**Try it:** Only the lines from the one containing "Screen dimensions: 1080x1080" through the end of the records should be retyped, exactly and including both ends; pictures stay out.

[Data records — start]

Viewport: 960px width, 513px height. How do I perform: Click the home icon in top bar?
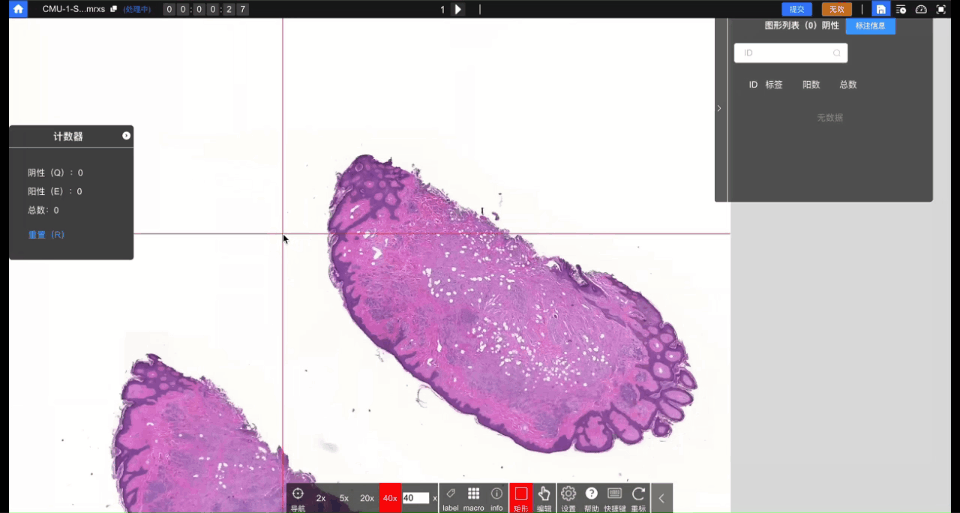(x=18, y=9)
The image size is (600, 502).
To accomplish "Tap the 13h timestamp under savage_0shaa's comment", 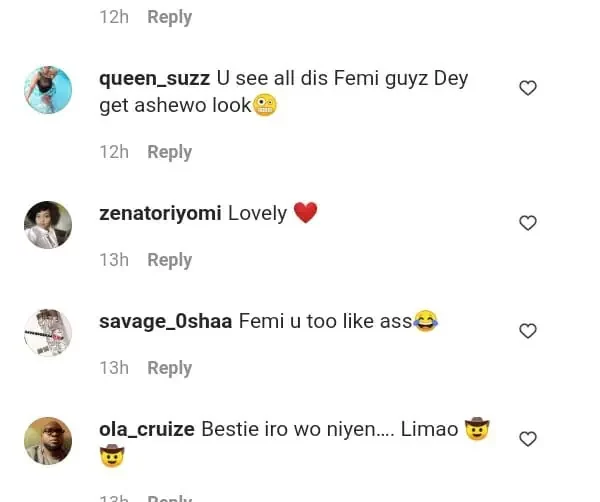I will tap(114, 368).
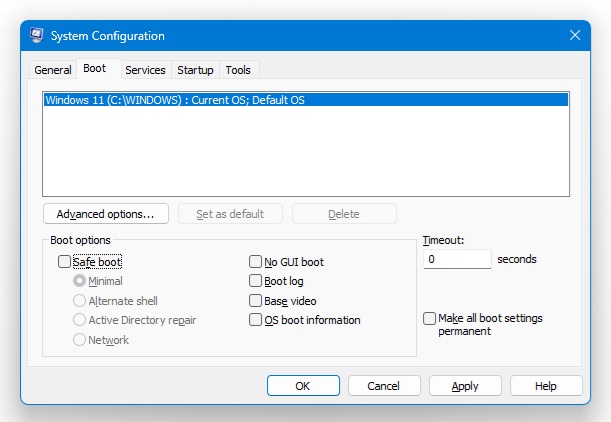611x422 pixels.
Task: Switch to the General tab
Action: pos(53,70)
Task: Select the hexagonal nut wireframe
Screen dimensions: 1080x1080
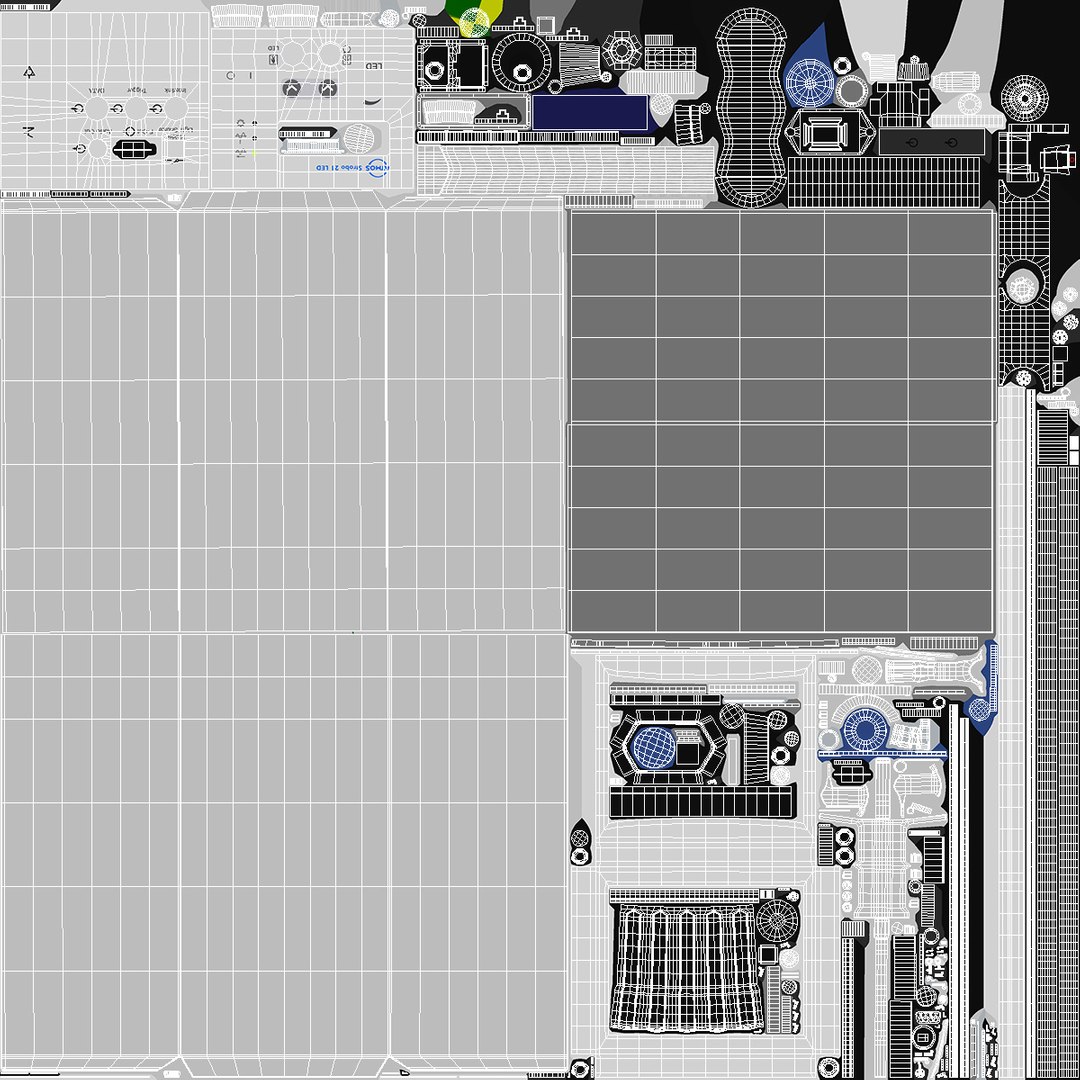Action: (622, 50)
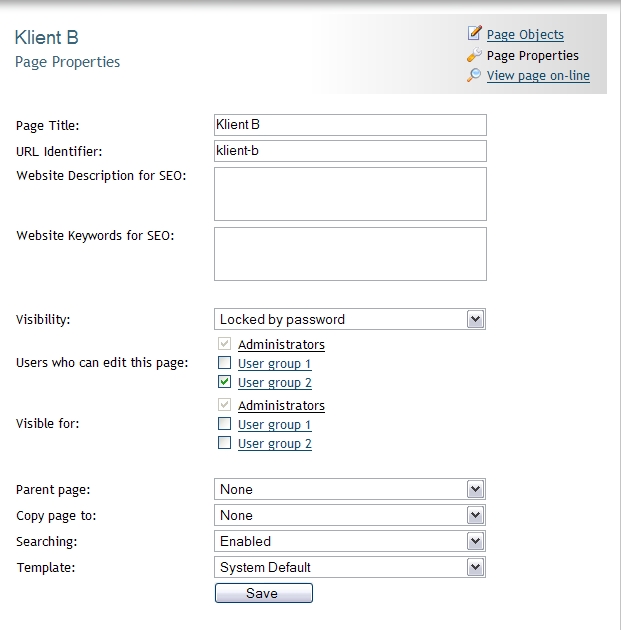Screen dimensions: 621x630
Task: Expand the Template dropdown
Action: [350, 567]
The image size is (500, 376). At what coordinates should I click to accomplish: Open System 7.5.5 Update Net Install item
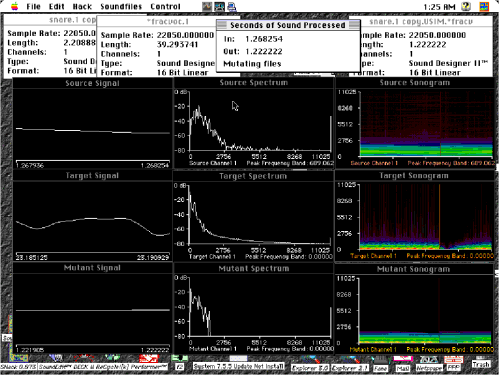[239, 366]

[Data records — finish]

**Finished exercise:**
Screen dimensions: 1080x1080
Action: (622, 50)
Screen dimensions: 621x630
Task: Expand the Template dropdown
Action: [350, 567]
The image size is (500, 376). At what coordinates should I click to accomplish: Open System 7.5.5 Update Net Install item
[239, 366]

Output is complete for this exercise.